A veces, optamos por arrancarnos el corazón, ese que tantos bandazos nos ha hecho dar y que ha puesto piedras y zancadillas para que caigamos una y otra vez.
Nos lo arrancamos, aunque duela, simplemente porque el dolor que hemos soportado es aún mayor, porque el dolor que soportamos es aún mayor y porque aún mayor será el dolor que nos va a hacer sufrir.
Si, nos lo arrancamos.
Podríamos dejarlo curar, pero hay momentos en los que estamos tan cansados de que nos duela que simplemente no podemos aguantar que nos deje de doler poco a poco.
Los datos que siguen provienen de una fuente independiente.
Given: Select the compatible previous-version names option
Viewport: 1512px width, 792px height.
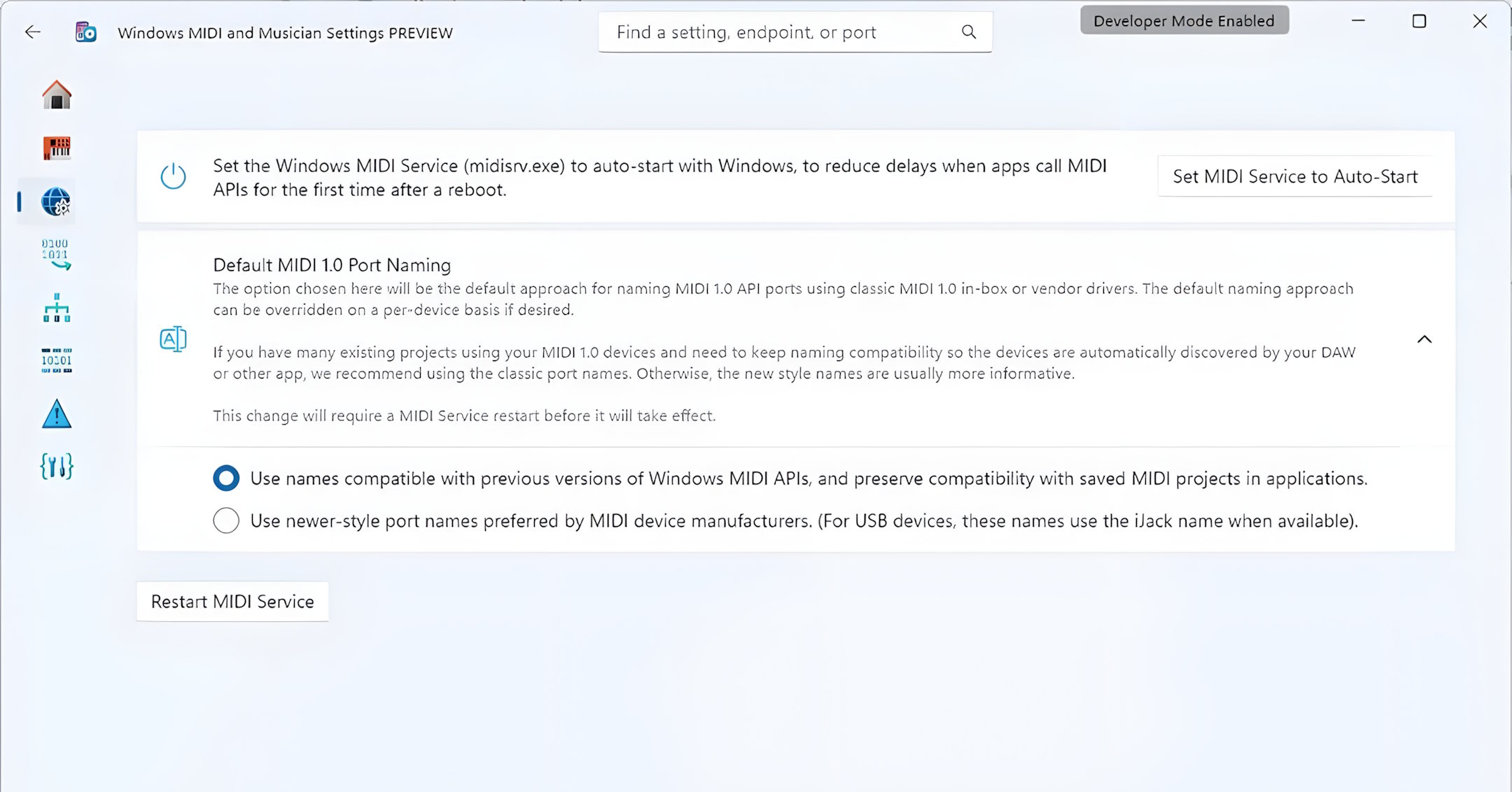Looking at the screenshot, I should coord(226,479).
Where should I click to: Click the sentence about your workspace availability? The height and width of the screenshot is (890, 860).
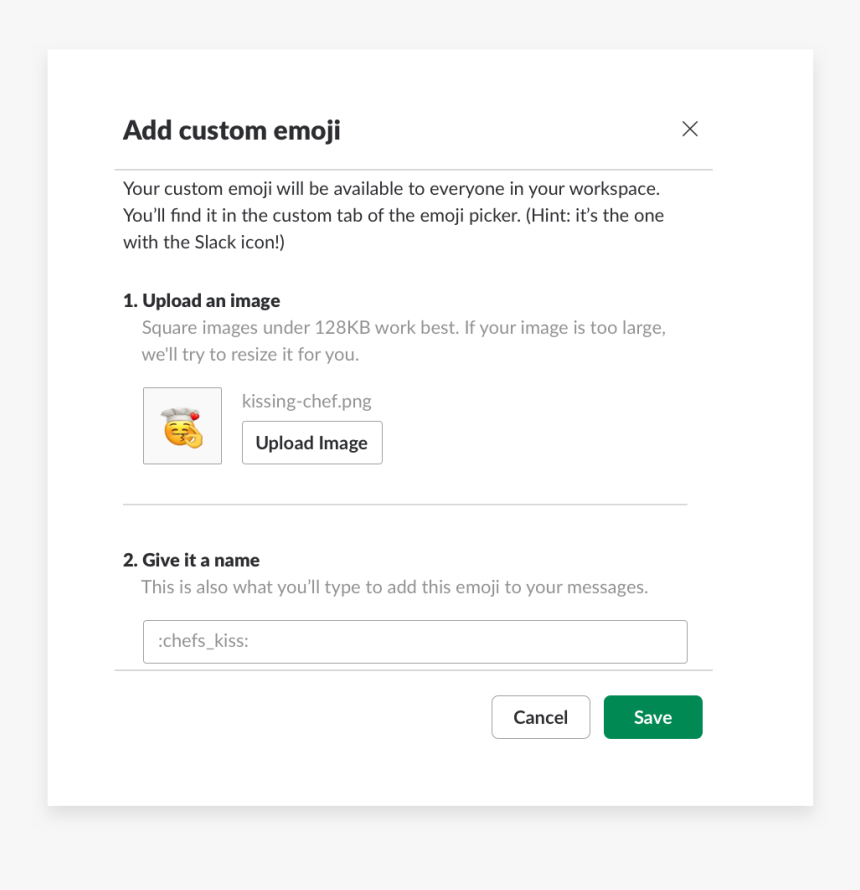(391, 188)
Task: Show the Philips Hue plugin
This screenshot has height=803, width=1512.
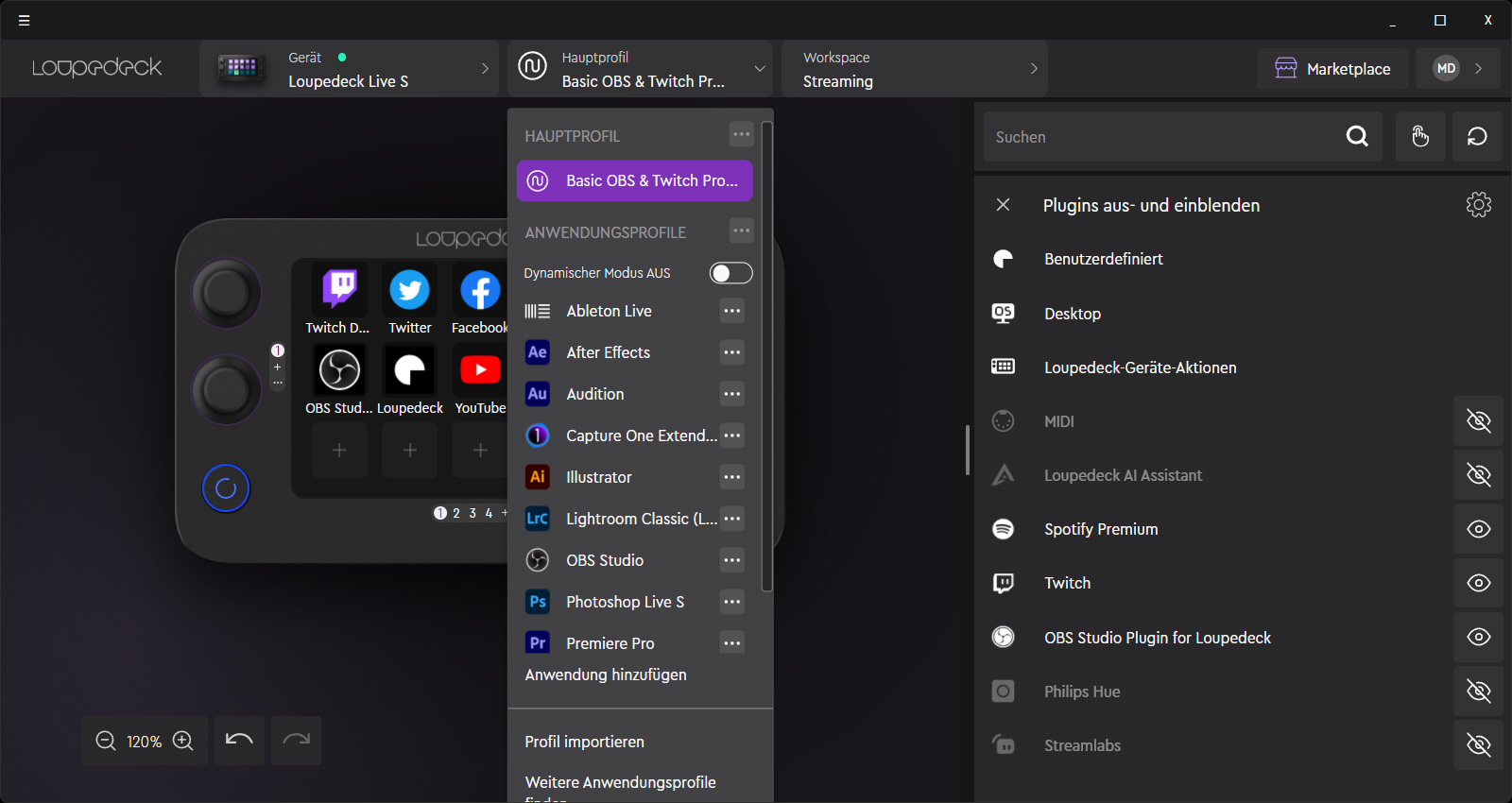Action: click(1478, 692)
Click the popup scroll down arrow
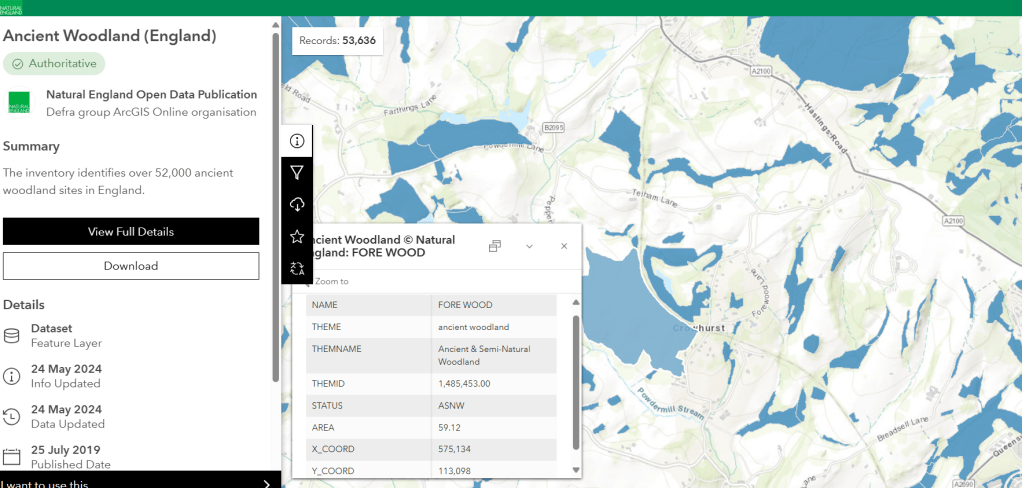Viewport: 1022px width, 488px height. click(575, 470)
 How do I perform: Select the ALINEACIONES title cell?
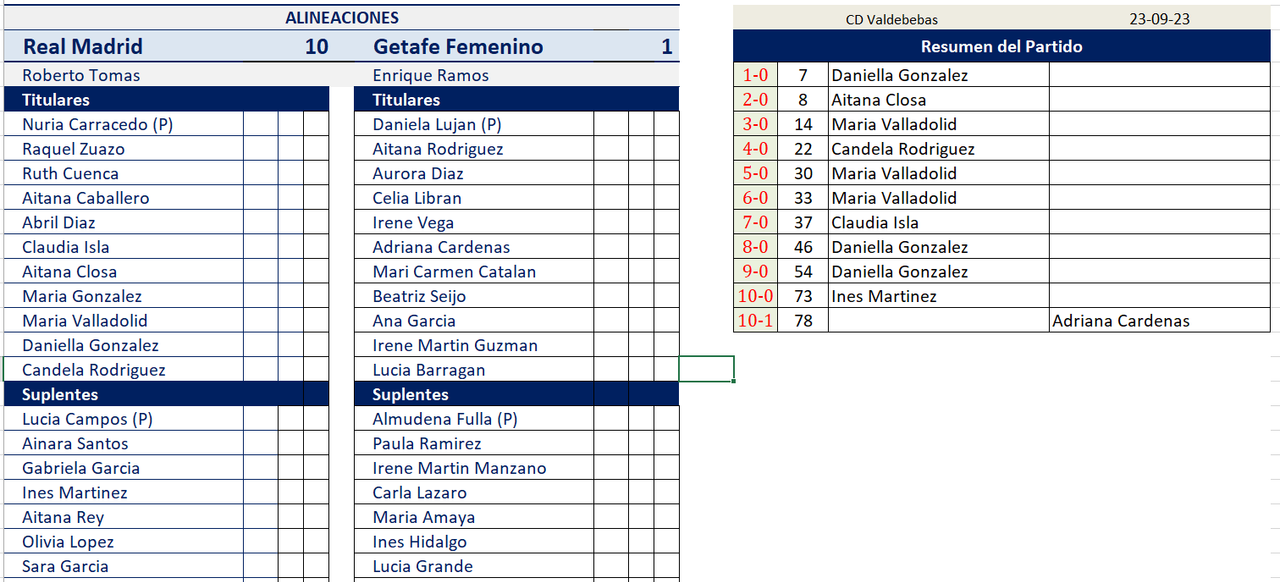point(341,18)
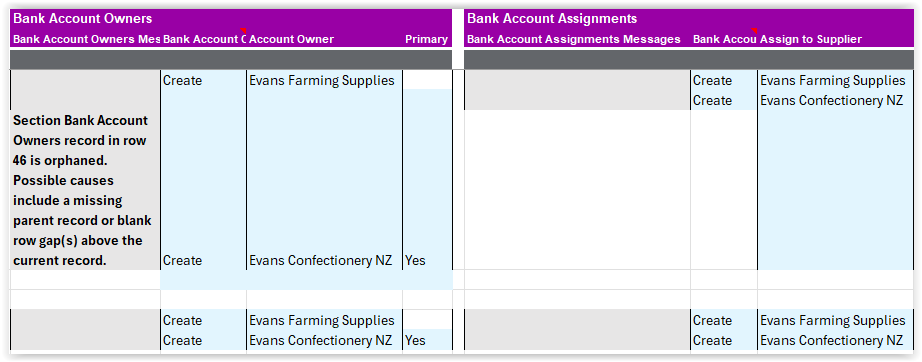The width and height of the screenshot is (922, 362).
Task: Select the empty Primary cell beside top Evans Farming Supplies
Action: 427,80
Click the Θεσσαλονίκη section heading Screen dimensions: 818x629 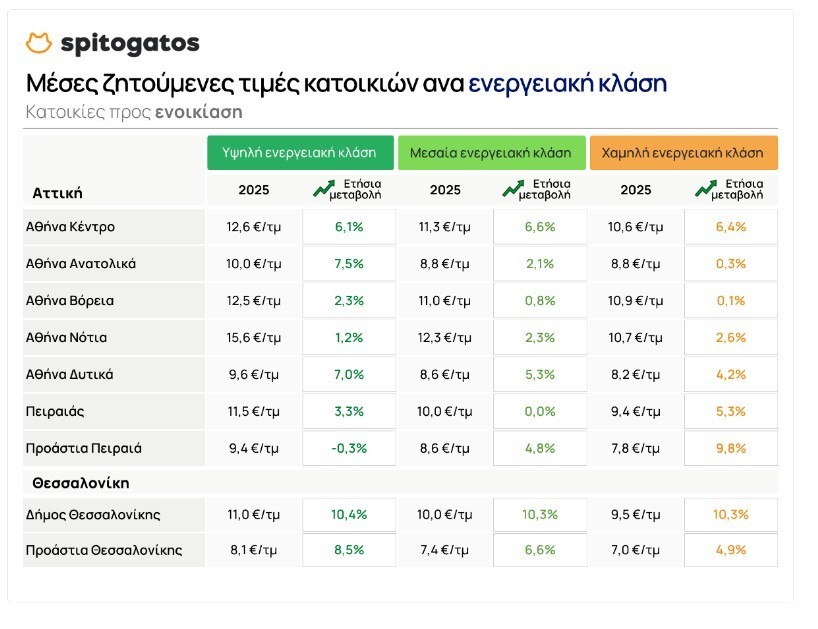pyautogui.click(x=80, y=483)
Nos lo arrancamos para dejar de sentir, para que deje de manejarnos, para que deje de hacernos mover los pies tras paraísos que nos cierran las puertas, pillándonos los dedos cada vez que intentamos abrirlas del todo.
Nos lo arrancamos y lo guardamos dentro de una caja forrada de terciopelo y seda, para que allí descanse cómodo.
Esa caja la metemos dentro de un cajón y ese cajón lo cerramos con llave.
Para que a partir de ese momento decidamos con la cabeza en lugar de con el corazón, quizás también porque la mitad de ese corazón no nos pertenezca desde hace un tiempo.
Cerramos con llave y la guardamos donde nadie pueda encontrarla jamás.
Solo que ese cajón tiene otra copia de la llave y quien la tiene guardada quizás no sepa ni que la tiene en sus manos.
Quizás no sepa que para utilizarla solo necesite valor y sinceridad.
Valor para matar todos los miedos y sinceridad para mirar a los ojos y decir lo que su propio corazón siente.